This means that the great battle of communists versus democratic reformers, that dominated every election since 1991, is a thing of the past. People do not care a bit about ideology. They are more concerned about prices, job opportunities, healthcare and education. They want a government that reflects their human values, as the response to the Kursk shows. Gripes about restrictions on freedom of expression or economic freedom, which are popular in Moscow, have few echoes in the provinces.
So, even if Putin remains weakened, the Kremlin can look forward to getting rid of the notorious "Red Governors" of Bryansk, Volgograd and Voronezh through the normal workings of democracy; that is, if the Kremlin makes certain that votes in these regions are relatively honest. The same holds true in regions with well-known but wayward governors such as Kursk with Governor Rutskoi (who led the coup against Yeltsin of October, 1993) and Kaliningrad’s corrupt Governor Gorbenko.
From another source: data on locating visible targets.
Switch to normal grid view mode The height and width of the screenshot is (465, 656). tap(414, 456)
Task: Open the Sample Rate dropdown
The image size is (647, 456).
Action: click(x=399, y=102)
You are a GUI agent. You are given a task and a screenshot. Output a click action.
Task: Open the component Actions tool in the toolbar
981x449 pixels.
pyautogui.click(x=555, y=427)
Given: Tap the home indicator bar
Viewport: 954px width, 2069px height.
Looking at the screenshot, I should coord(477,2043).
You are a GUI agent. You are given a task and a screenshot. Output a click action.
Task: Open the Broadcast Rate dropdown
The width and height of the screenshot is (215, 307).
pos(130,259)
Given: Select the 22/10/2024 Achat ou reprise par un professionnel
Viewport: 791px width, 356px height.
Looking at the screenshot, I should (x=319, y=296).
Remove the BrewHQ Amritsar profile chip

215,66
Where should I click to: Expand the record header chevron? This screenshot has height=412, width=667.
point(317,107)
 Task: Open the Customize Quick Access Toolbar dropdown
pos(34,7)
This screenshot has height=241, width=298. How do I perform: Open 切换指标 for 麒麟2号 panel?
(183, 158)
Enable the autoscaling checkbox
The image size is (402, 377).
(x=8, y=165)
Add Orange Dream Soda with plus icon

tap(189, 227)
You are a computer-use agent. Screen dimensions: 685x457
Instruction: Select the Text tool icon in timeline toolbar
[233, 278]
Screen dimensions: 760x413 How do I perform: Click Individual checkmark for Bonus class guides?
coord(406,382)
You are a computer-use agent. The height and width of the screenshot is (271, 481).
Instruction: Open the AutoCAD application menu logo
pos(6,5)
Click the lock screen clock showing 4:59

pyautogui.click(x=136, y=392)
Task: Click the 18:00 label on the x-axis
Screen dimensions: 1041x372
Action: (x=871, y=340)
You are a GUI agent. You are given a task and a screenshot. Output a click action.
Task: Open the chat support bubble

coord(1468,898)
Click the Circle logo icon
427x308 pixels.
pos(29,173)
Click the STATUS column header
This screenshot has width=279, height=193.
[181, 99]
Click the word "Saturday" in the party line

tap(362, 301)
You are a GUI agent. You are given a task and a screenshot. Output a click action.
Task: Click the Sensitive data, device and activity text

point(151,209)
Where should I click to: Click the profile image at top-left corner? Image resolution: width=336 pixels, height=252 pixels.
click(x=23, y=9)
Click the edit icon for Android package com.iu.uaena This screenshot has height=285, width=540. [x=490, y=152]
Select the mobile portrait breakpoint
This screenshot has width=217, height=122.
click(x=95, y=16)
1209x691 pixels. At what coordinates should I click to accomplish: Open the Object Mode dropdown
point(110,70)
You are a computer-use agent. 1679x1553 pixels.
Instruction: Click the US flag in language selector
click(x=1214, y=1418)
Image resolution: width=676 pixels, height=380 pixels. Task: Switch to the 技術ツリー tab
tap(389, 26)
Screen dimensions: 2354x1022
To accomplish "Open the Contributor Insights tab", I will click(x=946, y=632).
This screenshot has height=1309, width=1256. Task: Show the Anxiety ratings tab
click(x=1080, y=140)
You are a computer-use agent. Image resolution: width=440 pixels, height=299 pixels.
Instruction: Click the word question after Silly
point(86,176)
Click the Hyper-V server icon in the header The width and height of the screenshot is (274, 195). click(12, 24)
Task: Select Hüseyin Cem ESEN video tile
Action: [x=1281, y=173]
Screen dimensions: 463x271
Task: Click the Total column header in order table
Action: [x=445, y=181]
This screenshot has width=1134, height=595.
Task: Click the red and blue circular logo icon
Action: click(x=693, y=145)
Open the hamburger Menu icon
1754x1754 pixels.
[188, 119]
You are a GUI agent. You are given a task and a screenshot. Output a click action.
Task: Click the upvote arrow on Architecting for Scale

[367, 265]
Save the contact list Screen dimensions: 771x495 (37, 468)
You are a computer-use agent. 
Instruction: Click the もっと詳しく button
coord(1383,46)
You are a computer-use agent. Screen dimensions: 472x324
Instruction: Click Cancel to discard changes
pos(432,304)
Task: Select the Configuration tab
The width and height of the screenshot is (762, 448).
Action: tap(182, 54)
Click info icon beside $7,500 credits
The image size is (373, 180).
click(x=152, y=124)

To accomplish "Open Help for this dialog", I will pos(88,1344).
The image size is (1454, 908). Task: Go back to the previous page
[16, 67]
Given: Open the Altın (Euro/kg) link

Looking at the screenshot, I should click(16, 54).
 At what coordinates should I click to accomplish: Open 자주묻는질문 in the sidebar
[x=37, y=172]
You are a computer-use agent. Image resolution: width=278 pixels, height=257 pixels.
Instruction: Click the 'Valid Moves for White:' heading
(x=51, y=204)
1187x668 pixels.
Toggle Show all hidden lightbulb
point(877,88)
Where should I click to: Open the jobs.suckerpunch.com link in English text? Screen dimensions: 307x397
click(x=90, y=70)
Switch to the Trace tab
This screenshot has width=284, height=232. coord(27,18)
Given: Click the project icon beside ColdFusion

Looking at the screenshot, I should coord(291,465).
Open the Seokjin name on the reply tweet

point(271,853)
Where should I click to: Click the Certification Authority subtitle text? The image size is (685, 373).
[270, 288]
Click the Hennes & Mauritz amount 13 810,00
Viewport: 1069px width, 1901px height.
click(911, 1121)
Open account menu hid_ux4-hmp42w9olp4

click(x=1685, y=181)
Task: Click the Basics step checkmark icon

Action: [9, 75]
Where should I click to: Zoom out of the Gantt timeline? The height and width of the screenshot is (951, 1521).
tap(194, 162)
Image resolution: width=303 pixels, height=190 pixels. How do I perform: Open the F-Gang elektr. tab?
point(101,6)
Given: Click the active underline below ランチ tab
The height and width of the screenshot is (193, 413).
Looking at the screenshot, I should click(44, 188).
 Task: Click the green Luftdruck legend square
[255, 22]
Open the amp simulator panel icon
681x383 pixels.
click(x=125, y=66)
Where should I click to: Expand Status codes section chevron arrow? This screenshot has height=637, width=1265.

But in those regions headed by strong politicians – Astrakhan, Chelyabinsk, Krasnodar and Stavropol regions, for example – the damage Putin has suffered in the past week makes it unlikely that he will be able to oust leaders who oppose him. In this, there is something vaguely reassuring. Presidential power it appears is now dependent on popular support, and isn’t the consent of the governed what democracy is all about? If this proves to be the case, perhaps the sailors of the Kursk will not have died in vain.